# Travel Talk > Round the World Travel >  I'm off around the world ...

## travelworld

Well I've done it; I've dived out of my 'comfort zone' of having a nice car, job etc and jacked it all in to travel around the world.

Last September I did a three week 'tour' of Europe (see my blog: www.oneotteraroundtheworld.blogspot.com) and loved it. After this 'trial run' I've taken a deep breath and book the below itinerary:

In May of this year I shall be travelling from London to...

Toronto CANADA - I have 5 weeks to travel to the west coast to
Vancouver CANADA - before heading south to 
Seattle USA - I have a couple of days here before flying to 
Anchorage USA (Alaska) - I've booked a 2 week tour with 'trek America' around Alaska which looks fab. After this I've got 2 weeks to travel south to
Vancouver CANADA - to catch my flight home (mid July)

Haven't really got anything planned for this trip (trying to keep my mind open to new things) but I would like to go to Nigeria Falls, watch a baseball game (or ice hockey ... some sport) and also visit Chicken to eat Chicken    and possibly Inuvik for a day. My main type of travel across Canada will be train or coach (depending what is cheapest at the time).
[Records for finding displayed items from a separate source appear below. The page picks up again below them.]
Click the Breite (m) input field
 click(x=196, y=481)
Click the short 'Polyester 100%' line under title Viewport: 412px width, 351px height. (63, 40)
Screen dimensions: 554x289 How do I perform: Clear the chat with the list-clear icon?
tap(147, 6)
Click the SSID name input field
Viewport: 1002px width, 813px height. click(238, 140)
After the above trip I have 6 weeks at home in which I have my sisters wedding, go to the Spa F1 race and that's about it. In September I shall then travel to...

Las Angeles USA - for a 3 day stop over. Then onto
FIJI - for 3 weeks; then onto
NEW ZEALAND - for 5 weeks. Then I've got a 3 day stop over in
Sidney AUSTRAILIA - (_it would have been longer, but I've had to cut some time out for my sisters wedding, and unfortunately Australia had to bit the bullet ... I did decide to go travelling before she decided to get married_  ) before heading to
JAPAN - for 2 weeks. In early December I'm flying to
SINGAPORE - for a week. Then onto
MALAYSIA - for 3 weeks. Then
THAILAND - for 3 weeks. Then
LAOS - for 2 weeks, heading south to
CAMBODIA - for 6 weeks; _(3 of these weeks will be spent in a orphanage in Phom Penh)_. After this I'm heading north through
VIETNAM - for 3 weeks before finishing off in
CHINA - for 5 weeks, before flying home from Beijing.

Few   

As you can see I'm trying to pack a lot in within the year (but hopefully not too much so I can get a good feel for the country ... the actual country and not what a tour guide wants to show you).
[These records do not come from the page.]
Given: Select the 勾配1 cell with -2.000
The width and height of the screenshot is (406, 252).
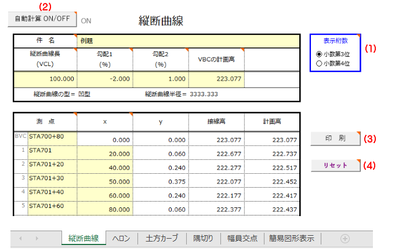Looking at the screenshot, I should point(104,79).
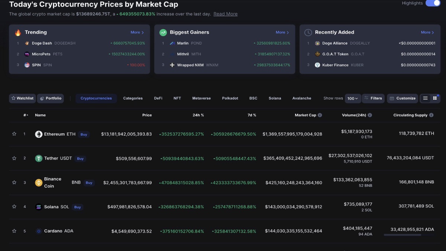Open the Read More link
This screenshot has width=446, height=251.
pyautogui.click(x=225, y=14)
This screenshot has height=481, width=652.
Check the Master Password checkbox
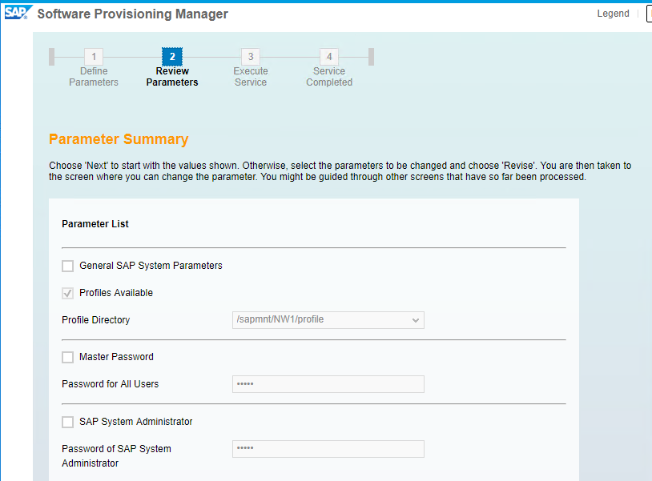[68, 357]
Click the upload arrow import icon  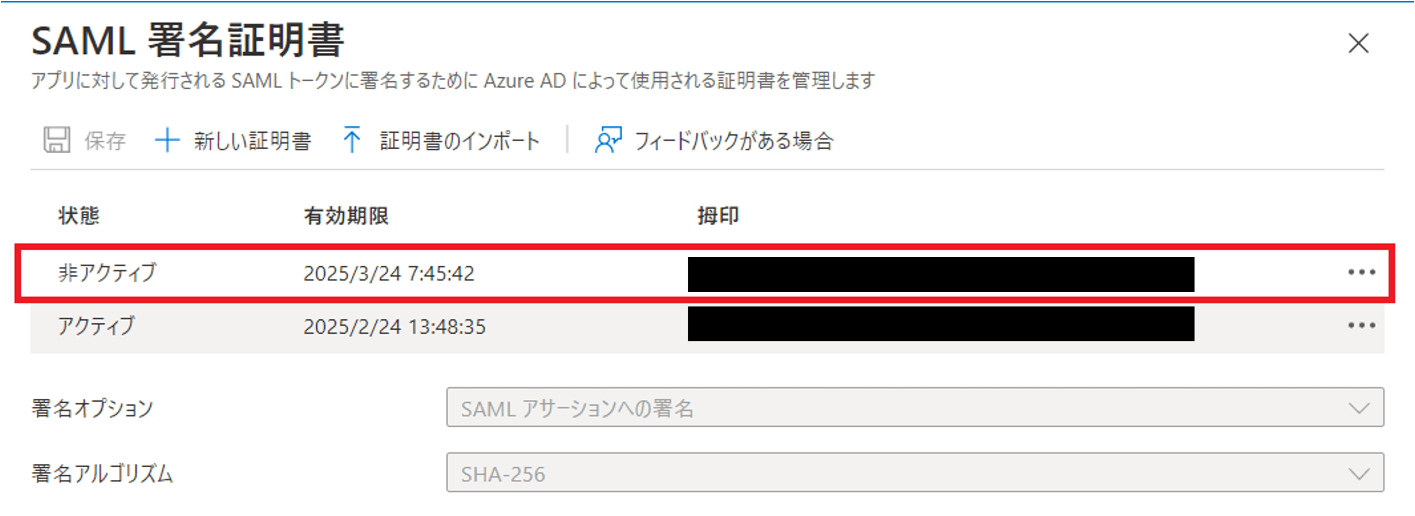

I do have just one issue and that is Japan. Japan is one of my top 5 countries the tour has been based around _(the top 5 are Canada, New Zealand, Japan, China and Vietnam)_ but I'm not sure what to do. 
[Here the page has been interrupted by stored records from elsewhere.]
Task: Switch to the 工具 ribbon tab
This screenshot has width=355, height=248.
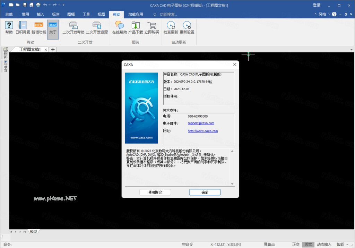Action: coord(86,14)
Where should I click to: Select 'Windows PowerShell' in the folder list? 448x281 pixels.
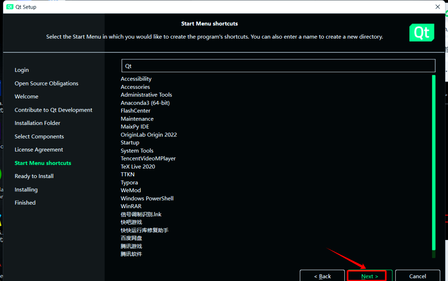pos(147,198)
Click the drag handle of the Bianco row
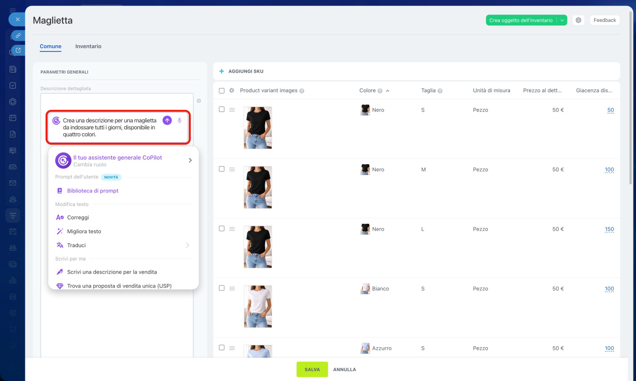This screenshot has width=636, height=381. click(x=232, y=288)
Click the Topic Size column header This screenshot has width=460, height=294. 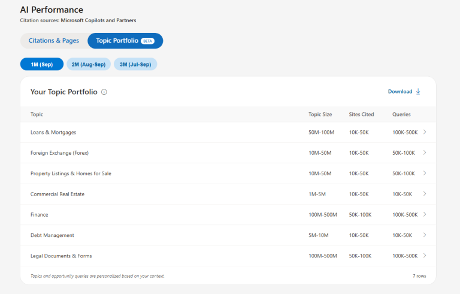tap(320, 115)
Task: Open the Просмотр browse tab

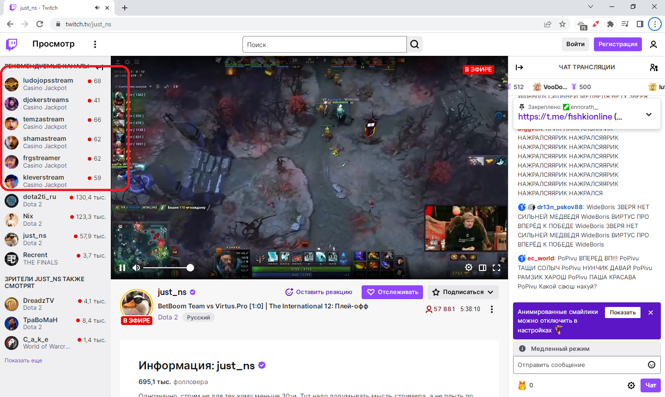Action: [54, 44]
Firstly I was planning on spending 4 weeks there; however it just got too expensive and so I dropped it to 2 weeks. Now to make the most of my short time in Japan I did decide to look at a organised trip for 9 days (provided by the STA). However after speaking to my family we thought it to be a little expensive and that I should be able to get around quite easily on my own; the train network is brilliant (I'm thinking of buying a Japan rail pass) and, with all the exporting to English speaking countries, I would of thought a few people might be able to speak English.

However I wondered what fellow travellers thought on Travel Pod; I've been reading the forums for about a year now _ (in preparation; I haven't posted much as I have little knowledge within travel)_  and there does seem to be a consensus that it's best to do it alone; however I'm only in Japan for 13 days ... do I really have the time to do things myself, or would I get more out of a tour?


I'm well excited, and terrified at the same time; this trip is a massive commitment, both financially and time wise, but what a reward ... being able to travel around the world on my own steam.

Thank you
www.oneotteraroundtheworld.blogspot.com

----------